====== ТЕКСТ ДЛЯ УПРАЖНЕНИЯ ======
Эти влияния и взаимные воздействия можем назвать борьбой, преодолеванием, поглощением, преображением, преодолением, оформлением в те или другие формы психопредставления новых видов, распадающихся на технические средства и орудия борьбы и художественные формы. Это есть все виды никогда <всегда> неизменного и недвижного бытия. Все эти орудия являются утилитарным производством, результатом видения человеком благого образа и осуществления этого видения в реальную вещь, <благо образа,> вызывающего борьбу, сама же борьба есть не что иное, как формы труда (фикция), труд рационалистичен (фикция), иного труда не может быть, а все то, что иррационально — можно отнести к искусству, в этом случае оно беспредметно, это не фикция, но если иррациональное начинает рационализироваться, <то оно> становится фикцией, представлением.
Утилитарное гражданство иррациональных вещей не приемлет, называет их абстрактными отвлечениями; таковое художество для них глупость, безделье, бессмысленность. Но еще ни одно произведение в продолжении веков не оказалось глупостью, наоборот, оно становилось ценнее, поскольку из его состава выветривалось содержание, фикция жизни граждан, например: икона в музейном собрании — фикция религиозная отпала, осталось в ней искусство беспредметное, действительность.
====== ПОКАЗАННЫЕ ДАННЫЕ ======
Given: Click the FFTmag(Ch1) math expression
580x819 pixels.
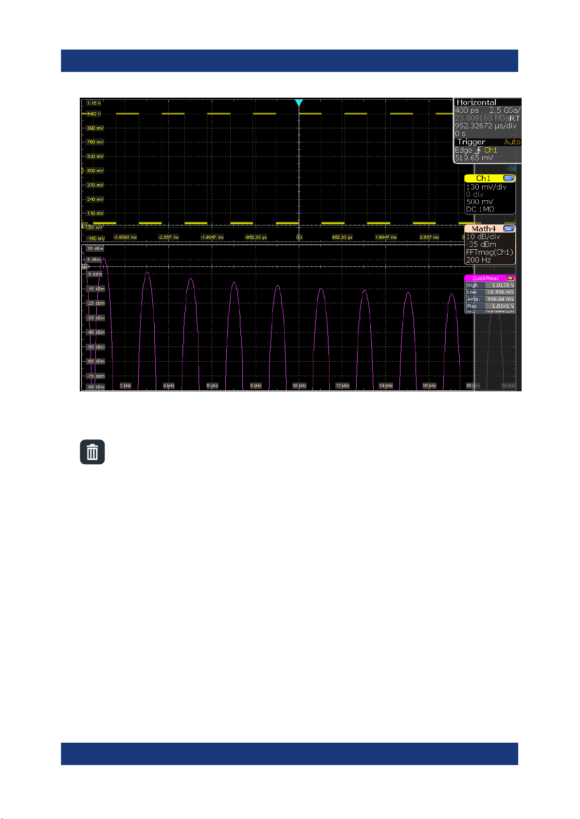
======
Выпишите весь текст об искусстве слово в слово, ничего не меняя. Эти данные никак не связаны с текстом об искусстве.

Эти влияния и взаимные воздействия можем назвать борьбой, преодолеванием, поглощением, преображением, преодолением, оформлением в те или другие формы психопредставления новых видов, распадающихся на технические средства и орудия борьбы и художественные формы. Это есть все виды никогда <всегда> неизменного и недвижного бытия. Все эти орудия являются утилитарным производством, результатом видения человеком благого образа и осуществления этого видения в реальную вещь, <благо образа,> вызывающего борьбу, сама же борьба есть не что иное, как формы труда (фикция), труд рационалистичен (фикция), иного труда не может быть, а все то, что иррационально — можно отнести к искусству, в этом случае оно беспредметно, это не фикция, но если иррациональное начинает рационализироваться, <то оно> становится фикцией, представлением.
Утилитарное гражданство иррациональных вещей не приемлет, называет их абстрактными отвлечениями; таковое художество для них глупость, безделье, бессмысленность. Но еще ни одно произведение в продолжении веков не оказалось глупостью, наоборот, оно становилось ценнее, поскольку из его состава выветривалось содержание, фикция жизни граждан, например: икона в музейном собрании — фикция религиозная отпала, осталось в ней искусство беспредметное, действительность.